In the US, a research group recently completed a study comparing the race times and distances thrown and jumped of high school boys with female Olympians. The results were striking. In Rio 2016, if teenage boys had been allowed to compete in the female 100m final, the fastest female athlete would have finished last. The overall track and field medal count would have resulted in just one gold medal for a female athlete. This helps put the trans debate in context. Teenage boys are capable of beating even the top female athletes.
Teenage boys are capable of beating even the top female athletes.
But this is not just ‘an American problem’. The pressure is on in the UK too. And while questions are often brushed aside with vague sentiments – designed to evade hard questions – there are serious implications for women’s sport.
Sporting categories exist because of the significant difference between male and female bodies. From puberty, boys have larger muscle mass, bones and heart capacity. No amount of ideological pressure can undo that.
There seems to be a general recognition amongst sport’s governing bodies of the complexity of the issue. And so there are various policy ideas on how trans athletes can be accommodated, which usually involves lowering testosterone levels in the blood. World Athletics, for example, sets the limit at five nanomoles per litre.
From puberty, boys have larger muscle mass, bones and heart capacity. No amount of ideological pressure can undo that.
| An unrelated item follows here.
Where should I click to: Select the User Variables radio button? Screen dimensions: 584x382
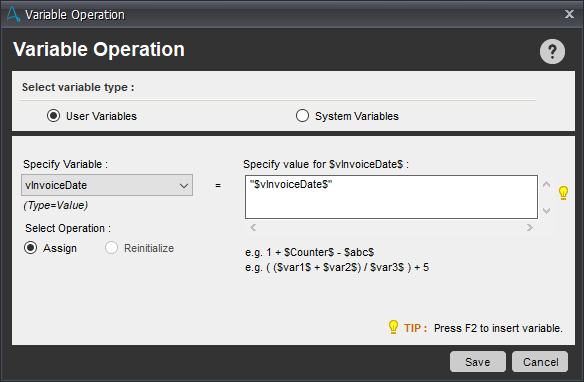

However, former British Olympic swimmer Sharron Davies says even this is unworkable. Davies was famously denied an Olympic gold medal in 1980 by rival Petra Schneider, who subsequently admitted to taking performance enhancing drugs. As a result, she recognises the appalling injustice of an unfair playing field.
Davies has described how East German athletes would stop using steroids and testosterone before competitions to evade drug testers. However, crucially, they would retain the muscle they had built up in training, giving them a clear advantage. She described competing under such circumstances as “pointless”. Fellow athletes, past and present, including well-known retirees such as Lady Mary Peters, Sally Gunnell, Dame Kelly Holmes and Nicola Adams, have also voiced concerns about allowing athletes who were born male to compete in women’s events.
Martina Navratilova, nine times Wimbledon Ladies’ Singles champion and vocal gay rights advocate, said of the idea: “It’s insane and it’s cheating”.
She cited the Canadian cyclist who won a cycling world title under the name Rachel McKinnon as an example. Navratilova explained that, whilst McKinnon’s testosterone was within permitted levels, “at 6ft tall and weighing more than 14 stone, she appeared to have a substantial advantage in muscle mass over her rivals.”
And it should be noted that, however vocal the trans activists appear in the media, they do not represent the majority view. In 2019, a ComRes poll found that almost two thirds of the British public agreed with Navratilova.
“The science is clear”, says Dr Nicola Williams from Fair Play for Women, that growing up male “will give transgender athletes a lifelong edge that simply cannot be fully reversed by a period of testosterone suppression”.
There has, however, been some common sense on display. World Rugby, representing a sport with obvious concerns for player welfare, has published guidelines saying that due to “safety”, men should not be able to compete against women. The RFU – the governing body for rugby union in England – has inexplicably refused to put these protections in place, claiming it needs to see “further scientific evidence”.
It’s an issue that lies at the heart of the future of women’s sport. It is not a question of discrimination, but rather one of fairness. If young girls are unable to compete in high-level competition, they will simply stop playing – with all the negative outcomes that brings for individuals and society. Sporting bodies must urgently put in place fair policies to protect female athletes.